Les Echos : ce n’est pas la technologie qui redistribuera les cartes, mais les talents et l’expression de leur potentiel

Les Echos : ce n’est pas la technologie qui redistribuera les cartes, mais les talents et l’expression de leur potentiel

Découvrez la tribune de Bénédicte de Raphélis Soissan parue sur Les Echos, le 27 avril 2014.

Le numérique est en train de créer une vraie rupture. Rupture dans les usages, rupture dans les business models, rupture dans les règles de marché.

Les consommateurs sont d’ailleurs les premiers à évoluer dans leurs comportements, ce qui transforme considérablement les pratiques et les digitalisent.

Avec cette rupture, une idée se propage : les machines vont remplacer les hommes.

La technologie va faire disparaitre certains métiers, et transformer tous les autres

Bien évidemment, comme pour les précédentes ruptures fortes, dont la récente « Troisième Révolution Industrielle », nommée ainsi par Jeremy Rifkin, pour désigner le développement des « nouvelles technologies de l’information et de la communication », la technologie va encore prendre le pas sur certains métiers et les faire disparaître.

Certains domaines seront particulièrement touchés, comme le retail ou la production par exemple.

Mais avant tout, *la rupture créée par le numérique transformera avec force tous les métiers de l’entreprise, *et apportera avec elle une pluralité de nouveaux métiers (responsable expérience client, data scientist, content curator…) qu’il faudra obligatoirement intégrer pour s’adapter.

L’enjeu est fort : faire prendre à ses métiers le virage du numérique ne donnera pas d’avantage compétitif aux entreprises, mais leur permettra plutôt de ne pas disparaitre du paysage.

L’essor du numérique: une destruction créatrice qui va repositionner la valeur des entreprises sur le capital humain

L’entreprise doit ainsi modifier structurellement son fonctionnement traditionnel, faire évoluer ses pratiques et son positionnement sur le marché pour s’adapter à la nouvelle réalité numérique qui s’impose à elle.

Mais, l’adaptation de ses pratiques et de son positionnement passe d’abord et avant tout par l’évolution de ses métiers.

Les technologies et nouvelles pratiques liées à l’émergence du digital vont donc ainsi* recentrer très fortement la valeur des entreprises sur le capital humain : leurs collaborateurs*

La transformation de l’IT est une des priorités.

Jusque là considérée comme une fonction support, elle va devoir se positionner comme un véritable business partner et devenir le socle de l’innovation digitalede l’entreprise :

  • co-innover avec les collaborateurs des différents départements pour accélérer la transformation digitale de l’entreprise en construisant de nouvelles offres, de nouveaux produits
  • optimiser les coûts pour financer les initiatives qui seront prises vers le numérique

Les métiers du marketing vont être transformés en orientation client par l’importance croissante de la « donnée ».

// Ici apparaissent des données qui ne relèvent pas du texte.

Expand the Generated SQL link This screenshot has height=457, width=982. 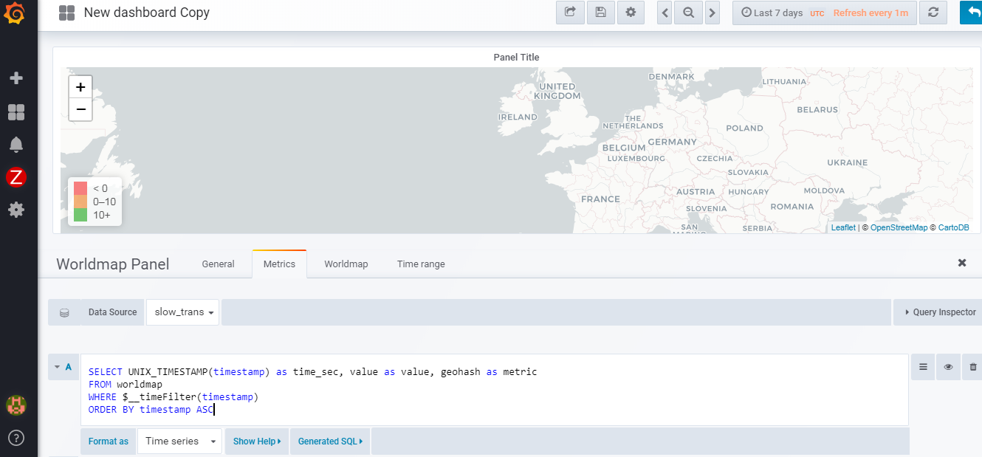point(329,441)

Les processus marketing et opérationnels doivent ainsi s’organiser autour de la donnée et des métiers de la connaissance client :

  • mettre en place un référentiel connaissance client unique et centralisé dans les systèmes d’information existants
  • intégrer de la psychologie aux métiers de connaissance client pour être en mesure d’analyser les données sociales des clients et de déduire de nouvelles segmentations clients.

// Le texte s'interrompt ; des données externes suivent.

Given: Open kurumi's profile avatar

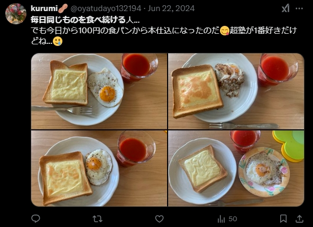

Pourtant, la transformation des métiers n’est pas encore en marche. 56% des collaborateurs ne sont pas convaincus par l’offre de formations proposée** dans l’accompagnement de la transformation digitale (chiffre TNS Sofres janvier 2015).

Les ressources humaines, clé de voute de la transformation digitale, ou la stratégie du «Digital In, Digital Out».

Réussir à transformer les métiers pour y intégrer le digital passe en fait par positionner le digital lui même à la source de la démarche.

Pour accompagner les salariés dans l’évolution de leurs métiers, l’usage du big data peut considérablement aider les ressources humaines.

S’inspirer des parcours qui existent déjà dans des zones où le numérique est déjà bien installé, mieux comprendre la réalité de ses salariés en analysant leurs données sont autant de dimensions qui permettent de pousser la personnalisation très loin et de mieux cibler les parcours adaptés aux salariés pour les faire évoluer vers le numérique.